The default is to do nothing when receiving a WALMessage.
Most of the work here happens in XLogData events, which contain the WALMessages that people will actually care about. Everything else seems to be protocol meta. The objects passed to the handler's received methods are the XLogData's message value and are decoded based on message formats specified in the Postgres docs.

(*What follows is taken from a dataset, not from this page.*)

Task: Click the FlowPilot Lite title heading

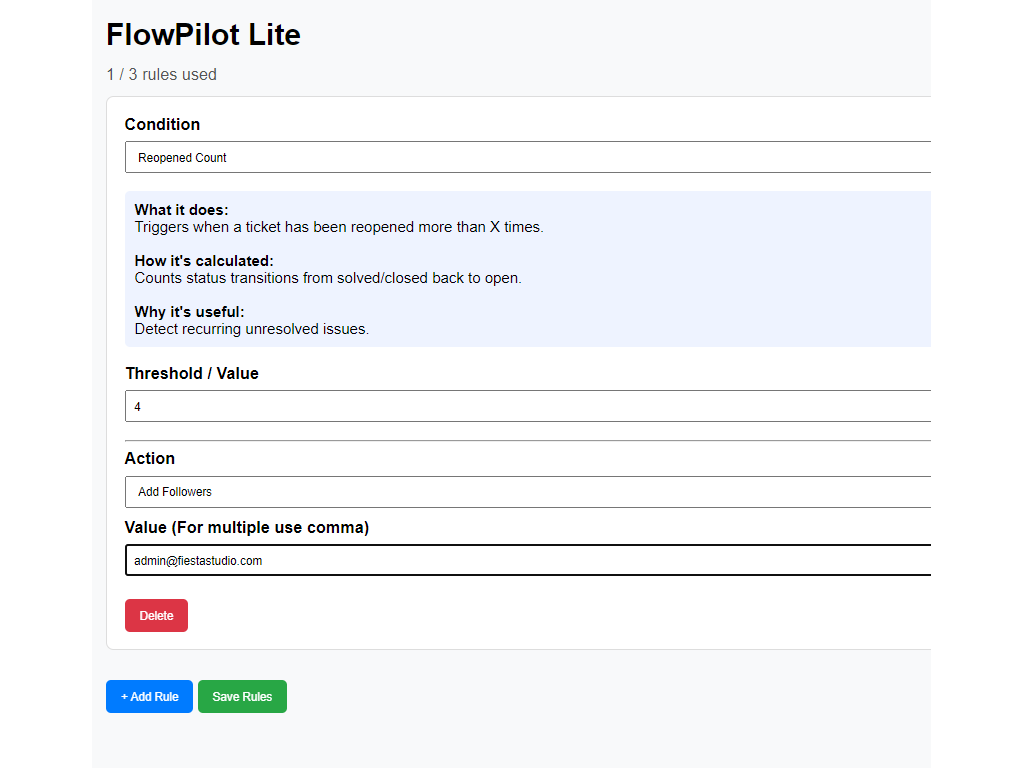Action: [203, 35]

There are still some things I need and/or want to do here:
- [x] Implement message types
- [x] Begin
- [x] Message
- [x] Commit
- [x] Origin
- [x] Relation
- [x] Type
- [x] Insert
- [x] Update
- [x] Delete
- [x] Truncate
- [ ] Allow decoding
TupleDataas other types (rather than rawBytes) - [ ] Allow starting the WAL from somewhere other than the beginning
- [x] Implement keepalive responses
- [x] Since logical replication requires a change to
postgresql.conf, the specs need to be opt-in or enabled only when logical replication is enabled
The initial spec does successfully invoke the handler's methods for the CREATE TABLE, INSERT, and UPDATE commands.
I've not done much with logical replication myself, so I cant comment on the details of the protocol here, but it all seems super cool!

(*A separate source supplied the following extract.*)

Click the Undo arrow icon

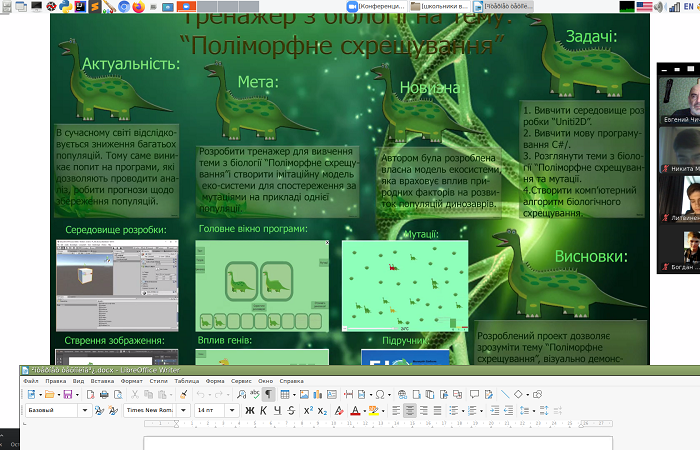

I've had to add Debezium to our stack to pull some data into our data warehouse. All the trouble I've had getting it working got me wondering how easy or difficult it would be to just consume the WAL ourselves and emit a similar output structure. Completely nerd-sniped.
I cant comment on the details of the protocol here
I'm hoping nobody will need to be all that concerned with it. 😄 It's not super complicated, but I want to come up with a good set of tests that illustrate that replication is working/broken by just performing actions and asserting on things appearing in the stream of logical replication events.

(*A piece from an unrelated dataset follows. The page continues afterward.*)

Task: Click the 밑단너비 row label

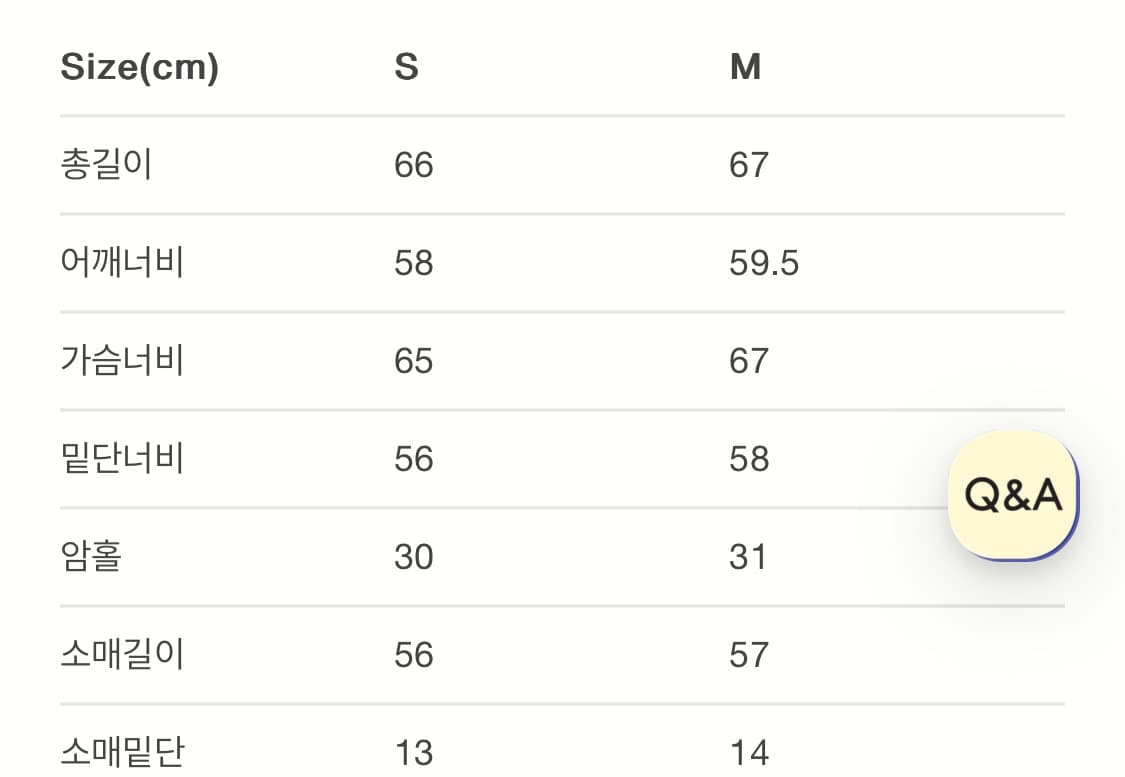Action: [x=122, y=458]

Alrighty, I think this is at least ready for initial review. Feel free to let me know if anything is unclear.
Awesome, thanks! I think this is all good to go. Could you add a changelog entry too please first?
Sweet, will do. I did find a bug the other night, though, that I still need to address. Specifically: error frames aren't being decoded on this connection. While looking into that, I realized the error frame is this error, which you've already got here. Same message structure, which makes sense.
Then I wondered, since that's the same as ErrorResponse, if the CopyBoth message is documented on that page, too. And it is. That's when I realized I could've reused the same connection structure as LISTEN like I originally intended.
I think, for the moment, I'll just reimplement the error frame here (the pattern I used in implementing these messages turned out pretty decent) and refactor toward reuse later.